Just a quick pointer to the Tablet-posted ROTK review, for comparison. My Ink and Pixels column catches up with Pete Bagge, and I review a couple other flicks on that ROTK link, too.

Looking about elsewhere, I note that Maciej has brought over some coverage from the other side of the pond of our recent sleepless nights, and that Paul F. has combed his files for a bit of self-examination of the ego-boosting variety, something we should applaud in his case. Go Paul!

For my part, I could tell you about the torrential downpour that killed campers in California as viewed from the Pacific Coast Highway between San Diego and Los Angeles at 11:30 at night. Or I could tell you about seeing a certain New Jersey based blogger in the City of Angels, much like a certain Sienfeld episode, except there was no comedy and it wasn’t on TV.
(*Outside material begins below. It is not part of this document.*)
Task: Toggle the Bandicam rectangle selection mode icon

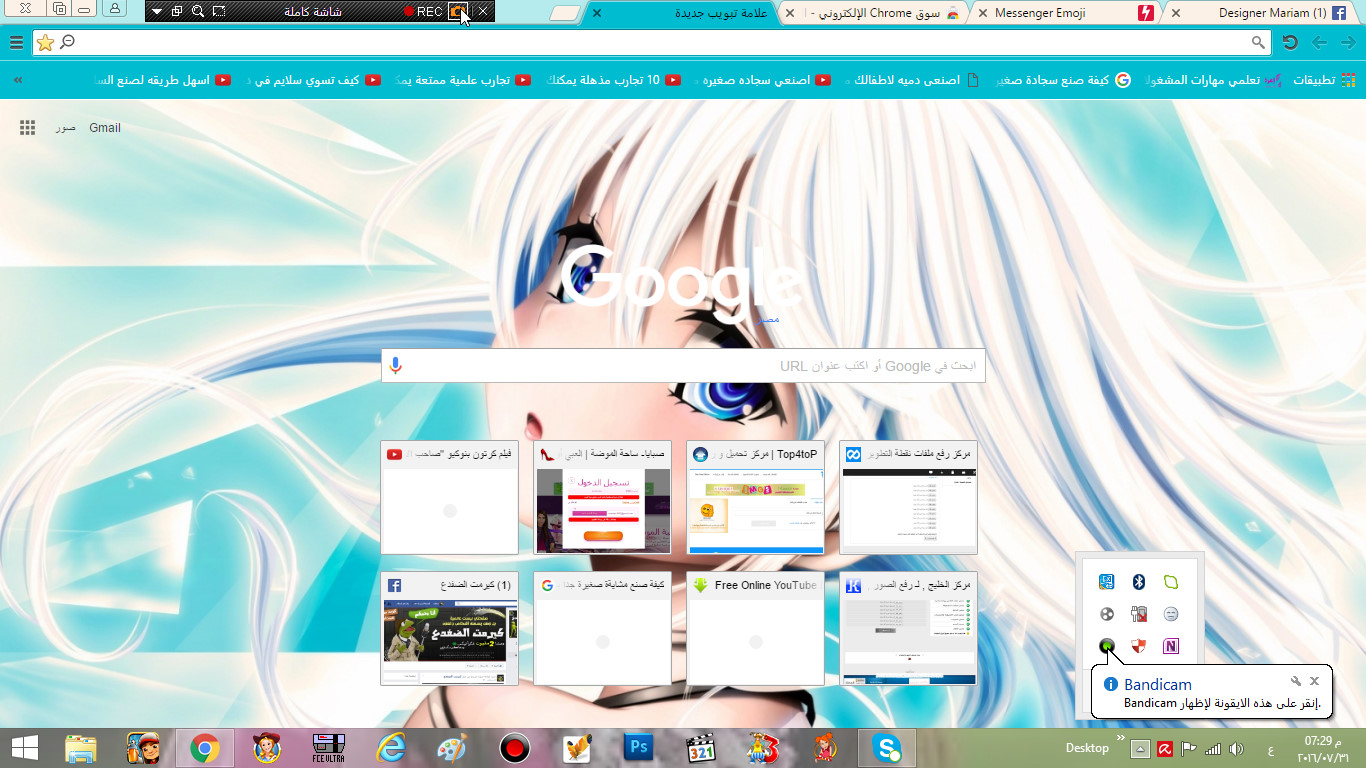Action: click(x=219, y=11)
Confidential to the TV producer who did lunch with us:

There is nothing “creepy” about either the Ken Goldstein Project or the neglected musical comedy sensation Kensapoppin’, and I’ll have you know there are other interested parties seeking face time, so… what I’m saying here is if you want an option, now’s the time to act. “Creepy”! Mother Goldstein never mentioned “creepy”! But if you feel like we need to play up the whole stalker angle, well, I can see how that might appeal to a certain demographic base, yadda yadda yadda…
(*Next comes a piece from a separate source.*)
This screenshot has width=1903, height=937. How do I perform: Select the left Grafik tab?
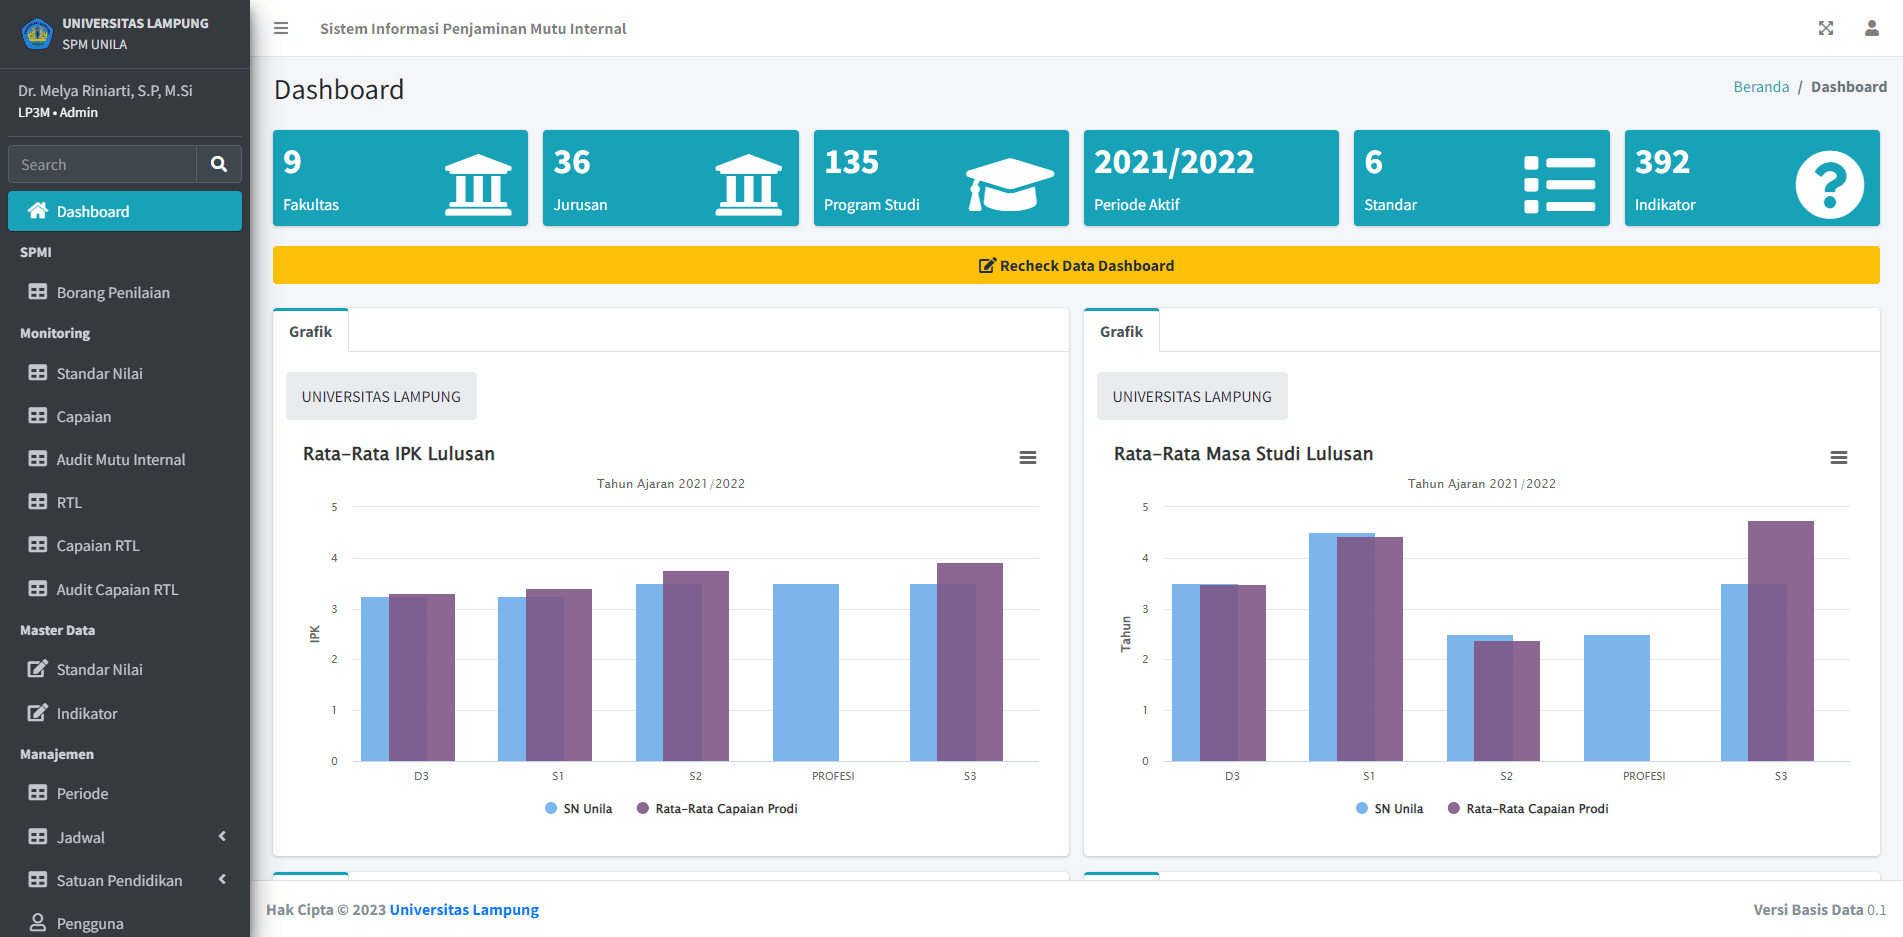tap(310, 332)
Or I could even tell you about scoring last minute tenth-row seats to see the LA production of The Producers with Jason Alexander and Martin Short, where it became apparent that Mr. Alexander is uniquely qualified to play the lead role in any potential revivals of Kensapoppin’ for stage or screen.

But if I did, I’d ruin my material.

13 thoughts on “Sun, Wind, Rain

  1. Mr. Whybark:

    Please disregard prior deal memo.

    “Creepy” is now, “creepy” is edgy, “creepy” is what the ‘tween demographic is clamoring for, and if you can’t deliver a creepy Kensapoppin’ then I’ll find someone who can. Do you think you’re the ONLY one who had the idea for an operatic recreation of the tragically short, inexplicably happy life of Ken Goldstein??
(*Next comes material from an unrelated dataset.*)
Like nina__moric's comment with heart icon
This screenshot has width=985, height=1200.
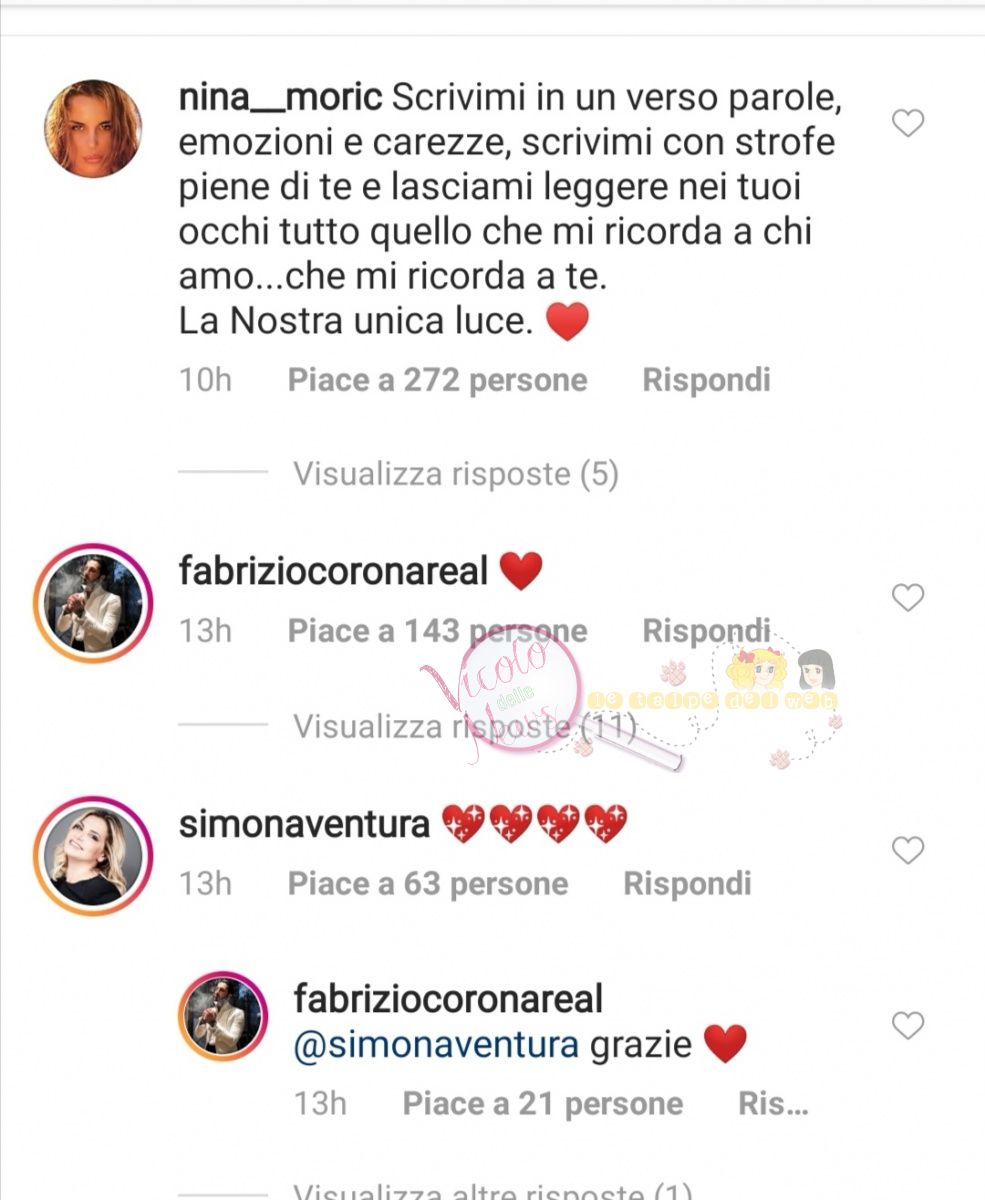pos(907,124)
    Hope you enjoyed “The Producers” – it’s as close as you’ll ever get now, you backwater yutz.


  2. I think I can show you the aforementioned deal memo pretty soon…say, after we renegotiate our previous agreement. Just as a starting point, your percentage take seems to have an extra “0” at the end.

  3. hm, well I’M sure we can come to an understanding. Just leave the contracts with me so i can get a review team and in the meanwhile we can just jump right into preproduction.

  4. I can fax you a photocopy of a summary of a PowerPoint presentation that conveys a general sense of the essence of the deal memo, once I get that signed renogiated partnership agreement.

  5. yeah, but, it’s not signed and Bigshot TV Productions says the deal’s off so maybe you could just copy and paste it into the comments box?

  6. It’s too large for that…sorry.

    Nonetheless, I’m sure we can come to an understanding. Just leave the contracts with me so I can get a review team and in the meanwhile we can just jump right into preproduction.

  7. Perhaps in the interim you can concentrate on the prepreproduction until I get further word from my contact at BTVP. I’m sure everything will work out just fine.

  8. To: Messsrs Whybark & Goldstein
    From: BTVP Studios
    RE: Kensapoppin

    Dear Mr. Whybark and Mr. Goldstein:

    I regret to inform you that your submission does not meet our needs at this time.

    In light of our recent acquisition of “Kenny, Big & Tall” – a MOW tenderly chronicling the rise, fall, rehab, and rhinoplasty of recovering craps junkie & bi-coastal cult hero Kenneth J. Goldstein – we feel that your project, while creatively impressive, is too similar in scope and would create a conflict of interest.

    We wish you the best of luck in your future endeavors, and invite any further submissions from your organization.

    Our legal department has received your many messages, and will be contacting you regarding your unfulfilled obligations within 6 weeks.